A Reassessment of France’s Role in the Rwandan Genocide: General Jean Claude Lafourcade Responds to President Macron

In a statement issued on April 5, 2024, from Lille, General Jean Claude Lafourcade, former commander of Operation Turquoise, has publicly responded to comments made by French President Emmanuel Macron. President Macron had stated on April 4, 2024, that France, along with its Western and African allies, could have stopped the Rwandan genocide but lacked the will to do so. General Lafourcade’s response sheds new light on France’s actions during this tumultuous period, challenging prevailing narratives and calling for a critical reevaluation of international roles in the genocide.

General Lafourcade begins by firmly contesting President Macron’s assertion. Drawing on his firsthand experience as the leader of the French military operation in Rwanda, he argues that France demonstrated a consistent commitment to restoring peace and ending the genocide. He recalls the early stages of the conflict, noting President François Mitterrand’s immediate efforts to impose peace negotiations between the Hutu government of President Juvénal Habyarimana and the Tutsi-led Rwandan Patriotic Front (FPR). The Arusha Accords of 1993, he points out, were a direct result of these efforts, leading to a cessation of hostilities and a power-sharing agreement that included the stationing of an FPR battalion in Kigali. Furthermore, he highlights the deployment of a 2,500-strong United Nations peacekeeping force, MINUAR, to oversee the accords, following which all French troops left Rwanda.

The assassination of President Habyarimana on April 6, 1994, is identified by General Lafourcade as the catalyst for the ensuing massacres and genocide. He critiques the UN’s decision, influenced by Western and FPR pressures, to withdraw the bulk of MINUAR forces at a critical juncture, suggesting that this action enabled the genocide to unfold. He questions the motives of American and British refusal to intervene as the violence escalated, insinuating that such inaction may have been driven by a desire to facilitate FPR leader Paul Kagame’s ascent to power.

Contrary to assertions of inaction, General Lafourcade emphasizes France’s proactive recognition of the genocide and its decision to intervene through Operation Turquoise under a UN mandate, despite opposition from the FPR and MINUAR. He laments the absence of support from France’s “Western allies” in this endeavor. Operation Turquoise, he asserts, is a testament to France’s determination to halt the genocide, a mission undertaken with courage and honor by French soldiers. Despite delays caused by American opposition at the UN, the operation commenced in June and ultimately saved over 15,000 Rwandan lives.

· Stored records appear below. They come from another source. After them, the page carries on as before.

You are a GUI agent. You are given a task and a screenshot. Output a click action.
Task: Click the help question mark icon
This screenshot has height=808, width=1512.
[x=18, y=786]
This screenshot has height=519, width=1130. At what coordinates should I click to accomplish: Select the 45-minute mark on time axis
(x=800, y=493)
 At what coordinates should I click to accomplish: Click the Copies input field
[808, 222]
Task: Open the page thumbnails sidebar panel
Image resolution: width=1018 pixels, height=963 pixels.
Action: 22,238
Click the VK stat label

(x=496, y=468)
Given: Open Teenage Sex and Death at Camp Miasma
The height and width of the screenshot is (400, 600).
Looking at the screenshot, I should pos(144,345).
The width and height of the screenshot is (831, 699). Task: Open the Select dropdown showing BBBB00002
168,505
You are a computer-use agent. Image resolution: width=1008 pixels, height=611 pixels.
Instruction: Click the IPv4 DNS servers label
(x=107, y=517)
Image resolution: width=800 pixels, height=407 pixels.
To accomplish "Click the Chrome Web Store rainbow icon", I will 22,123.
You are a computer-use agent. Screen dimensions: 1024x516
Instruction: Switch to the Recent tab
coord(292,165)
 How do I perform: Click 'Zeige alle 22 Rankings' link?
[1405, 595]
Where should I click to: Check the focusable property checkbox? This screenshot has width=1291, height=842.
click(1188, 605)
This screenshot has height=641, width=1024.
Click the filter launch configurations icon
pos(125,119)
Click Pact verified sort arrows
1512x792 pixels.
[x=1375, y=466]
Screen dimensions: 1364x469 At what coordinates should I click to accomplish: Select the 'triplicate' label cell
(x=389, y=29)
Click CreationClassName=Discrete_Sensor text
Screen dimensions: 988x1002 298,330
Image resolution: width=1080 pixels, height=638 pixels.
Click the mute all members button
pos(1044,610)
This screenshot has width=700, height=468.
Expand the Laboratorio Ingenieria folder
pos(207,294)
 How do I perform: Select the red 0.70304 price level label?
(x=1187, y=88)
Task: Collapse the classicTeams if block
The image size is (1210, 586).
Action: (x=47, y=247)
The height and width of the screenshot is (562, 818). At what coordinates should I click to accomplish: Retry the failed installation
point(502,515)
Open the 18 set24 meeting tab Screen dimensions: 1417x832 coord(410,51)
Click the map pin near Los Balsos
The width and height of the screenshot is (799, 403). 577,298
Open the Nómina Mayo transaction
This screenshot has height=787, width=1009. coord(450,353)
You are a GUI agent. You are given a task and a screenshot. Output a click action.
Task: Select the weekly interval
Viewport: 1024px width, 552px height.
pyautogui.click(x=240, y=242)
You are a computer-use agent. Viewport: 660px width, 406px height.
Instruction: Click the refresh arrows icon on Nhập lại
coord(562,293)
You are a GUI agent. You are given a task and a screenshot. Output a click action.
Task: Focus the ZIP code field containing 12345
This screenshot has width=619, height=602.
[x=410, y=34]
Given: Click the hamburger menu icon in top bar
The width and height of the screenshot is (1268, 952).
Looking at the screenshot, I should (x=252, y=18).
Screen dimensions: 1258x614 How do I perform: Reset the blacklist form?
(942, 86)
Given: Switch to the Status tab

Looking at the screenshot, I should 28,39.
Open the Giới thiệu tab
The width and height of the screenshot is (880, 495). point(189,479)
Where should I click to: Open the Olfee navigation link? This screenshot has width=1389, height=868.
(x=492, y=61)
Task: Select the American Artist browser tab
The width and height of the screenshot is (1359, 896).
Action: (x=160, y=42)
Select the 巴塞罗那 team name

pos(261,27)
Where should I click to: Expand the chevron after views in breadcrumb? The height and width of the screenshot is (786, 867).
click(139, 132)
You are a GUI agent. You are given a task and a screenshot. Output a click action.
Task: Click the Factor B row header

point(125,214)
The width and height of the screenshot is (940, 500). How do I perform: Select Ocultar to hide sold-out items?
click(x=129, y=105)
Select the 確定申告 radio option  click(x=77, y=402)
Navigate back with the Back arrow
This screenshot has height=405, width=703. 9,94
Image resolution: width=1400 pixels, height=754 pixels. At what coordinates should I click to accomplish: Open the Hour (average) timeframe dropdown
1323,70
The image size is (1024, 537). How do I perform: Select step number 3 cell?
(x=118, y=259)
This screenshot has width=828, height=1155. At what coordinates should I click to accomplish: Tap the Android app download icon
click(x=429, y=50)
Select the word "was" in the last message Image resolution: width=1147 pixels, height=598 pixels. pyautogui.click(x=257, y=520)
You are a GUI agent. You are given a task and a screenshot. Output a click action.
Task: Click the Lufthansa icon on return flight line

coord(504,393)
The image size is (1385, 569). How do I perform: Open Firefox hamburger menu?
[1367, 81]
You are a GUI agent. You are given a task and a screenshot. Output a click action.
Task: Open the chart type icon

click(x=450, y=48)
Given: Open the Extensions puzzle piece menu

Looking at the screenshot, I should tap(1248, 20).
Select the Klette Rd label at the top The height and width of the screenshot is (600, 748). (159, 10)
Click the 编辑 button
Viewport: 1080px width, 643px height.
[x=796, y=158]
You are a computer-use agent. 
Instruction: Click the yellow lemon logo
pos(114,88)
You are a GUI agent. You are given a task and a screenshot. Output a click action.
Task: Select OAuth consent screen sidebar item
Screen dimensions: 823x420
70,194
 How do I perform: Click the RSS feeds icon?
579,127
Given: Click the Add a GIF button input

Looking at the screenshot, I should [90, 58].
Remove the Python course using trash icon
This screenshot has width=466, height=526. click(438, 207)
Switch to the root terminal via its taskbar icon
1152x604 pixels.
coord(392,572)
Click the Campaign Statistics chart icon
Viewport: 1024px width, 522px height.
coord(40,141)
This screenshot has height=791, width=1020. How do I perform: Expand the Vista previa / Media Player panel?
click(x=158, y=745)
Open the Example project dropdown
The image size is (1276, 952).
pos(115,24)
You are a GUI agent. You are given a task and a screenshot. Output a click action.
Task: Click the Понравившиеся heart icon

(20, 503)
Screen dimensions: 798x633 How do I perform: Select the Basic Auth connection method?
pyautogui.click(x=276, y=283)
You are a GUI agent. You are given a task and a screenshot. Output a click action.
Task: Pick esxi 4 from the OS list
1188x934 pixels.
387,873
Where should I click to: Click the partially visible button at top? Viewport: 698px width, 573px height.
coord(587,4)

General Lafourcade’s statement concludes with a call to critically reassess the international community’s response to the genocide, particularly the reluctance of Western nations to intervene. By challenging the narrative presented by President Macron, he invites a more nuanced understanding of France’s role and the complexities of international politics during one of the darkest chapters of the late 20th century.